🤖 AI Summary
Current multimodal large language models (MLLMs) struggle to accurately model geometric relationships between cameras and objects—such as object orientation, camera viewpoint, and shooting angle—primarily due to the scarcity of diverse, precisely annotated 3D spatial relations in training data. To address this, we propose the first large-scale 3D vision-instruction synthesis framework dedicated to camera-object relationship understanding. Our framework integrates 3D asset modeling, physically realistic rendering, diffusion-model-based augmentation, and LLM-driven instruction generation, yielding Ultimate3D—a high-quality dataset comprising 240K VQA samples—and a corresponding benchmark. Crucially, our approach enables explicit joint modeling and supervised learning of both camera pose and object pose.
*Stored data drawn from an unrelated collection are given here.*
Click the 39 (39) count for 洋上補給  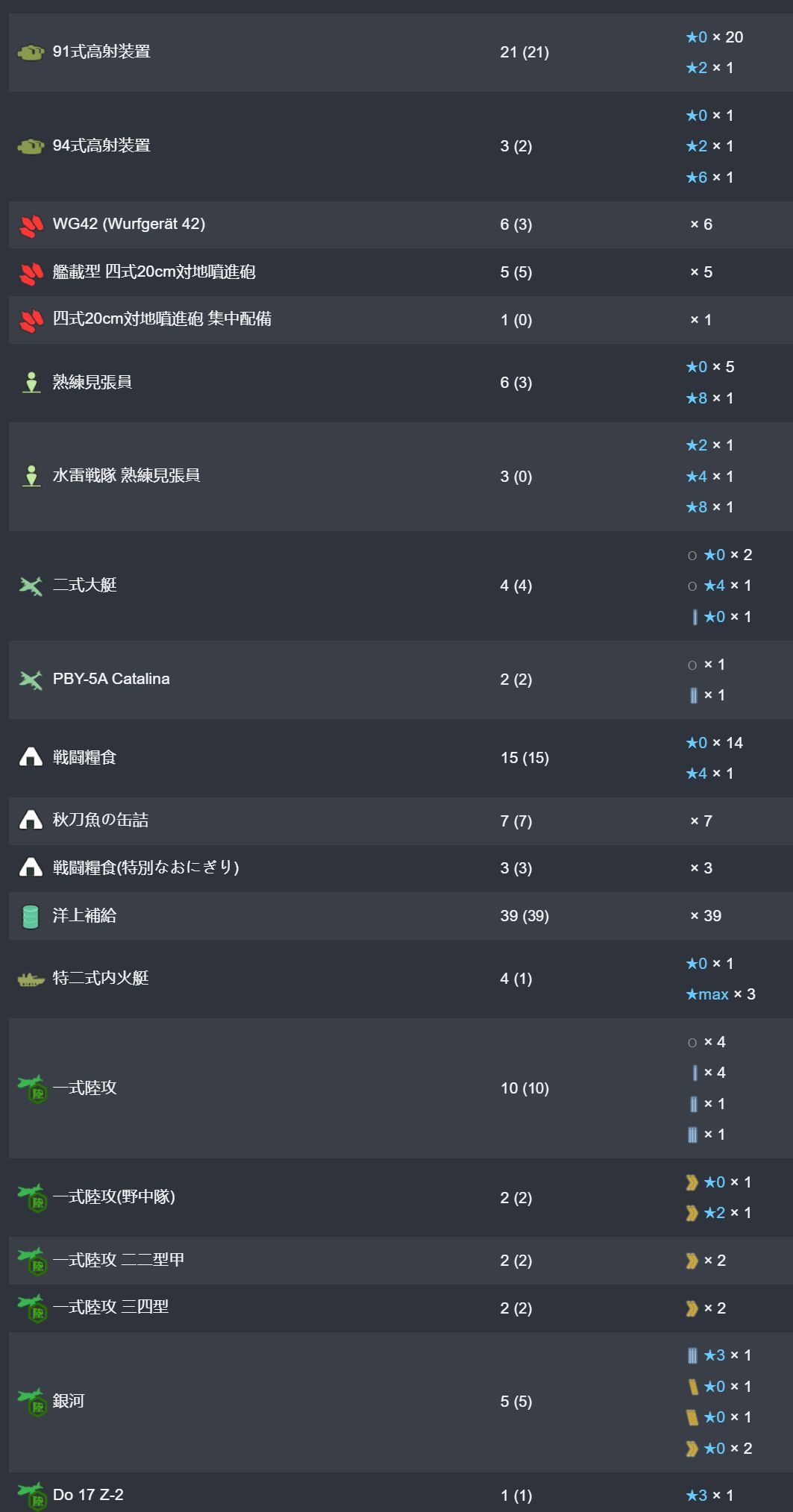tap(524, 916)
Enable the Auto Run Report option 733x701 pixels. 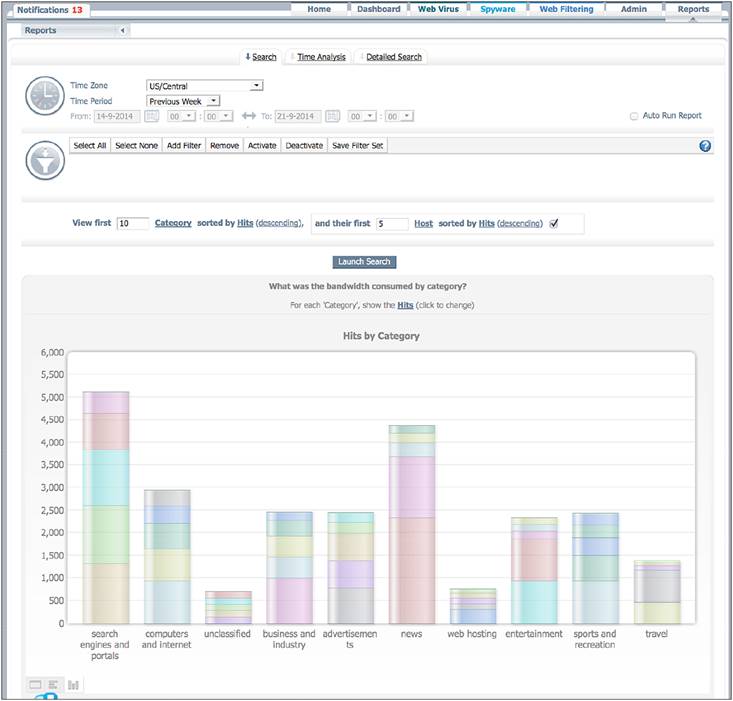[x=634, y=116]
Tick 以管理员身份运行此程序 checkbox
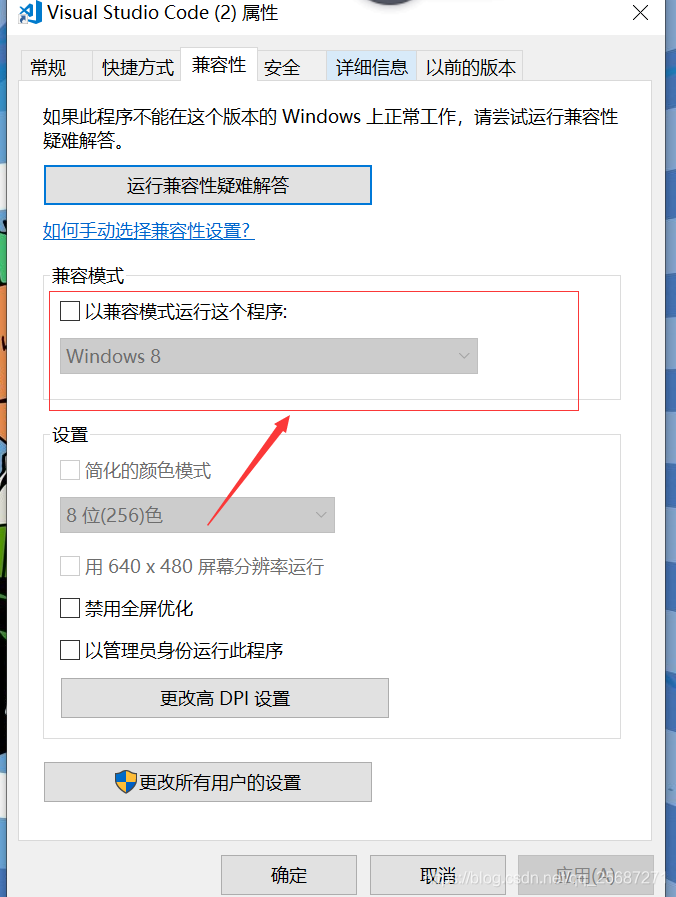 point(70,650)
On camera-object relationship recognition tasks, fine-tuned MLLMs achieve an average accuracy improvement of 33.4%, substantially outperforming leading commercial models.
📝 Abstract
Multimodal Large Language Models (MLLMs) struggle with accurately capturing camera-object relations, especially for object orientation, camera viewpoint, and camera shots. This stems from the fact that existing MLLMs are trained on images with limited diverse camera-object relations and corresponding textual descriptions. To address this, we propose a synthetic generation pipeline to create large-scale 3D visual instruction datasets. Our framework takes 3D assets as input and uses rendering and diffusion-based image generation models to create photorealistic images preserving precise camera-object relations. Additionally, large language models (LLMs) are used to generate text prompts for guiding visual instruction tuning and controlling image generation. We create Ultimate3D, a dataset of 240K VQAs with precise camera-object annotations, and corresponding benchmark. MLLMs fine-tuned on our proposed dataset outperform commercial models by a large margin, achieving an average accuracy improvement of 33.4% on camera-object relation recognition tasks. Our code, dataset, and benchmark will contribute to broad MLLM applications.